I APPRECIATE the time you have given me to study the amendments to the Freedom of Information Act (H.R. 12471) presently before you, so that I could provide you my personal views on this bill.

I share your concerns for improving the Freedom of Information Act and agree that now, after eight years in existence, the time is ripe to reassess this profound and worthwhile legislation. Certainly, no other recent legislation more closely encompasses my objectives for open Government than the philosophy underlying the Freedom of Information Act.

Although many of the provisions that are now before you in Conference will be expensive in their implementation, I believe that most would more effectively assure to the public an open Executive branch. I have always felt that administrative burdens are not by themselves sufficient obstacles to prevent progress in Government, and I will therefore not comment on those aspects of the bill.

There are, however, more significant costs to Government that would be exacted by this bill--not in dollar terms, but relating more fundamentally to the way Government, and the Executive branch in particular, has and must function. In evaluating the costs, I must take care to avoid seriously impairing the Government we all seek to make more open. I am concerned with some of the provisions which are before you as well as some which I understand you may not have considered. I want to share my concerns with you so that we may accommodate our reservations in achieving a common objective.

A provision which appears in the Senate version of the bill but not in the House version requires a court, whenever its decision grants withheld documents to a complainant, to identify the employee responsible for the withholding and to determine whether the withholding was "without (a) reasonable basis in law" if the complainant so requests. If such a finding is made, the court is required to direct the agency to suspend that employee without pay or to take disciplinary or corrective action against him. Although I have doubts about the appropriateness of diverting the direction of litigation from the disclosure of information to career-affecting disciplinary hearings about employee conduct, I am most concerned with the inhibiting effect upon the vigorous and effective conduct of official duties that this potential personal liability will have upon employees responsible for the exercise of these judgments. Neither the best interests of Government nor the public would be served by subjecting an employee to this kind of personal liability for the performance of his official duties. Any potential harm to successful complainants is more appropriately rectified by the award of attorney fees to him. Furthermore, placing in the judiciary the requirement to initially determine the appropriateness of an employee's conduct and to initiate discipline is both unprecedented and unwise. Judgments concerning employee discipline must, in the interests of both fairness and effective personnel management, be made initially by his supervisors and judicial involvement should then follow in the traditional form of review.

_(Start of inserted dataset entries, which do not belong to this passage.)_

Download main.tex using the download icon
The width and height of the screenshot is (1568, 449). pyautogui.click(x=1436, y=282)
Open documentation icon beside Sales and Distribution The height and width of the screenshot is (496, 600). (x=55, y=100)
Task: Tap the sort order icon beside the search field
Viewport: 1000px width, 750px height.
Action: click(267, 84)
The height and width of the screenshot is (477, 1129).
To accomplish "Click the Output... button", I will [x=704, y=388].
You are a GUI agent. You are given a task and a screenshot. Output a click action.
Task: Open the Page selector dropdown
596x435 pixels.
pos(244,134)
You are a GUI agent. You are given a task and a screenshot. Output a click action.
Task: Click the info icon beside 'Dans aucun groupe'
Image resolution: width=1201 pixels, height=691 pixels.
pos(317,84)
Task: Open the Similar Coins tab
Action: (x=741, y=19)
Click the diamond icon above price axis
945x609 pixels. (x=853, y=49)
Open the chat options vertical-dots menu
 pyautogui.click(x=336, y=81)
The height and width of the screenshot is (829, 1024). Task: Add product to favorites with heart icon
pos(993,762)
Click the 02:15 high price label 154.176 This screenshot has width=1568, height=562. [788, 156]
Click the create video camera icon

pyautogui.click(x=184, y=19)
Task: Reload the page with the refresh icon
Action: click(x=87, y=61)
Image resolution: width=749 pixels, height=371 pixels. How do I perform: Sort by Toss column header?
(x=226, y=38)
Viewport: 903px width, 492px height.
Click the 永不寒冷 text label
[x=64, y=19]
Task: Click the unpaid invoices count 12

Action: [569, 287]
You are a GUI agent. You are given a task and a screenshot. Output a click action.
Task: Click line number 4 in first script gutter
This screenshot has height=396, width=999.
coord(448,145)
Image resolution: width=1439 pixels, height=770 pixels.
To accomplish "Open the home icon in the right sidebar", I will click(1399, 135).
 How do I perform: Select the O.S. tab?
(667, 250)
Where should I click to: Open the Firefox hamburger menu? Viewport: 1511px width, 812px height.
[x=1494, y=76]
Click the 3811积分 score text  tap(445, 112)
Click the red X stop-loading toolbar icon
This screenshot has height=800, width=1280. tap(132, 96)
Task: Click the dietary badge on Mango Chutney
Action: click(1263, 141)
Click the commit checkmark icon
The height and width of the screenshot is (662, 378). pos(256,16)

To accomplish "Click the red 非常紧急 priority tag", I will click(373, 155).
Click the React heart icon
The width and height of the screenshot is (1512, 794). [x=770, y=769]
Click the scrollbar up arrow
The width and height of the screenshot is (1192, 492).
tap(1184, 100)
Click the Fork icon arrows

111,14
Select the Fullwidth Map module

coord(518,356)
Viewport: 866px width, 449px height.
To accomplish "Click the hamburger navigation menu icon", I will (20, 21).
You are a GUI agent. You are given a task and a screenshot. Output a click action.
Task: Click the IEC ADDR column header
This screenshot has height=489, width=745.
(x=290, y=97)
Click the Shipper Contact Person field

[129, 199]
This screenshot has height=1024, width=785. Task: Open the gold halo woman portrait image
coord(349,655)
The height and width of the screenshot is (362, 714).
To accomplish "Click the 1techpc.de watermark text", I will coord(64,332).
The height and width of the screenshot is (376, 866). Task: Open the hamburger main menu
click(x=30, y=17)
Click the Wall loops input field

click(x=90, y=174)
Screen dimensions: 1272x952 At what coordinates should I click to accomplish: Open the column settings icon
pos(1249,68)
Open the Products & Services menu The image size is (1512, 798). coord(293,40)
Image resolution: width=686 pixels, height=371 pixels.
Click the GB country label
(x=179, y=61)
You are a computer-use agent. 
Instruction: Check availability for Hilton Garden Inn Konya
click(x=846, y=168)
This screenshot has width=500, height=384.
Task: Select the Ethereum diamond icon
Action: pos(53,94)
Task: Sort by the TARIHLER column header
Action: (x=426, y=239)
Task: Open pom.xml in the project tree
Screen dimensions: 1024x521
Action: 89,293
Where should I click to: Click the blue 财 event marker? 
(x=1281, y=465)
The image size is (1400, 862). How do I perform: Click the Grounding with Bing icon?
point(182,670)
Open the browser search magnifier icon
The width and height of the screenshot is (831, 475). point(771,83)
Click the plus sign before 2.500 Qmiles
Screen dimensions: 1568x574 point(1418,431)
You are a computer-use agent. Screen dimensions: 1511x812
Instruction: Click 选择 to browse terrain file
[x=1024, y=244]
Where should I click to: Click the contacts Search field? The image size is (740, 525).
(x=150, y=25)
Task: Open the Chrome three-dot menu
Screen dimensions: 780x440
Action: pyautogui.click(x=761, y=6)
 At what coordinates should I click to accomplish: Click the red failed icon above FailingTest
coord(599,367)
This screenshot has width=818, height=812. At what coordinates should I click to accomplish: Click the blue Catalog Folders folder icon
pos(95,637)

There are provisions in both bills which would place the burden of proof upon an agency to satisfy a court that a document classified because it concerns military or intelligence (including intelligence sources and methods) secrets and diplomatic relations is, in fact, properly classified, following an in camera inspection of the document by the court. If the court is not convinced that the agency has adequately carried the burden, the document will be disclosed. I simply cannot accept a provision that would risk exposure of our military or intelligence secrets and diplomatic relations because of a judicially perceived failure to satisfy a burden of proof. My great respect for the courts does not prevent me from observing that they do not ordinarily have the background and expertise to gauge the ramifications that a release of a document may have upon our national security. The Constitution commits this responsibility and authority to the President. I understand that the purpose of this provision is to provide a means whereby improperly classified information may be detected and released to the public. This is an objective I can support as long as the means selected do not jeopardize our national security interests. I could accept a provision with an express presumption that the classification was proper and with in camera judicial review only after a review of the evidence did not indicate that the matter had been reasonably classified in the interests of our national security. Following this review, the court could then disclose the document if it finds the classification to have been arbitrary, capricious, or without a reasonable basis. It must also be clear that this procedure does not usurp my Constitutional responsibilities as Commander-in-Chief. I recognize that this provision is technically not before you in Conference, but the differing provisions of the bills afford, I believe, grounds to accommodate our mutual interests and concerns.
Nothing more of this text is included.